*WHAT YOU HAVE TO DO:*
Continue the Datashape overview from its last sentence, which says an asterisk between two types signifies an array and a datashape consists of 0 or more dimensions followed by a dtype.

*SOURCE TEXT:*
>>>>

Datashape Overview

Datashape is a data layout language for array programming. It is designed to describe in-situ structured data without requiring transformation into a canonical form.

Similar to NumPy, datashape includes shape and dtype, but combined together in the type system.

Units

Single named types in datashape are called unit types. They represent either a dtype like int32 or datetime, or a single dimension like var. Dimensions and a single dtype are composed together in a datashape type.

Primitive Types

DataShape includes a variety of dtypes corresponding to C/C++ types, similar to NumPy.

Bit type Description
bool Boolean (True or False) stored as a byte
int8 Byte (-128 to 127)
int16 Two’s Complement Integer (-32768 to 32767)
int32 Two’s Complement Integer (-2147483648 to 2147483647)
int64 Two’s Complement Integer (-9223372036854775808 to 9223372036854775807)
uint8 Unsigned integer (0 to 255)
uint16 Unsigned integer (0 to 65535)
uint32 Unsigned integer (0 to 4294967295)
uint64 Unsigned integer (0 to 18446744073709551615)
float16 Half precision float: sign bit, 5 bits exponent, 10 bits mantissa
float32 Single precision float: sign bit, 8 bits exponent, 23 bits mantissa
float64 Double precision float: sign bit, 11 bits exponent, 52 bits mantissa
complex[float32] Complex number, represented by two 32-bit floats (real and imaginary components)
complex[float64] Complex number, represented by two 64-bit floats (real and imaginary components)

Additionally, there are types which are not fully specified at the bit/byte level.

Bit type Description
string Variable length Unicode string.
bytes Variable length array of bytes.
json Variable length Unicode string which contains JSON.
date Date in the proleptic Gregorian calendar.
time Time not attached to a date.
datetime Point in time, combination of date and time.
units Associates physical units with numerical values.

Many python types can be mapped to datashape types:

Python type Datashape
int int32
bool bool
float float64
complex complex[float64]
str string
unicode string
datetime.date date
datetime.time time
datetime.datetime datetime or datetime[tz=’<timezone>’]
datetime.timedelta units[‘microsecond’, int64]
bytes bytes
bytearray bytes
buffer bytes

String Types

To Blaze, all strings are sequences of unicode code points, following in the footsteps of Python 3. The default Blaze string atom, simply called “string”, is a variable-length string which can contain any unicode values. There is also a fixed-size variant compatible with NumPy’s strings, like string[16, "ascii"].

Dimensions

An asterisk (*) between two types signifies an array. A datashape consists of 0 or more dimensions followed by a dtype.

<<<<

*MATERIAL:*
>>>>

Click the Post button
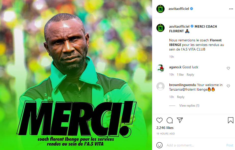tap(230, 145)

<<<<

*EXERCISE RESPONSE:*
For example, an integer array of size three is:

3 * int

In this type, 3 is is a fixed dimension, which means it is a dimension whose size is always as given. Other dimension types include var.

Comparing with NumPy, the array created by np.empty((2, 3), 'int32') has datashape 2 * 3 * int32.

Records

Record types are ordered struct dtypes which hold a collection of types keyed by labels. Records look similar to Python dictionaries but the order the names appear is important.

Example 1:

{
    name   : string,
    age    : int,
    height : int,
    weight : int
}

Example 2:

{
    r: int8,
    g: int8,
    b: int8,
    a: int8
}

Records are themselves types declaration so they can be nested, but cannot be self-referential:

Example 2:

{
    a: { x: int, y: int },
    b: { x: int, z: int }
}

Datashape Traits

While datashape is a very general type system, there are a number of patterns a datashape might fit in.

Tabular datashapes have just one dimension, typically fixed or var, followed by a record containing only simple types, not nested records. This can be intuitively thought of as data which will fit in a SQL table.:

var * { x : int, y : real, z : date }

Homogenous datashapes are arrays that have a simple dtype, the kind of data typically used in numeric computations. For example, a 3D velocity field might look like:

100 * 100 * 100 * 3 * real

Type Variables

Type variables are a separate class of types that express free variables scoped within type signatures. Holding type variables as first order terms in the signatures encodes the fact that a term can be used in many concrete contexts with different concrete types.

For example the type capable of expressing all square two dimensional matrices could be written as a datashape with type variable A, constraining the two dimensions to be the same:

A * A * int32

A type capable of rectangular variable length arrays of integers can be written as two free type vars:

A * B * int32

Note

Any name beginning with an uppercase letter is parsed as a symbolic type (as opposed to concrete). Symbolic types can be used both as dimensions and as data types.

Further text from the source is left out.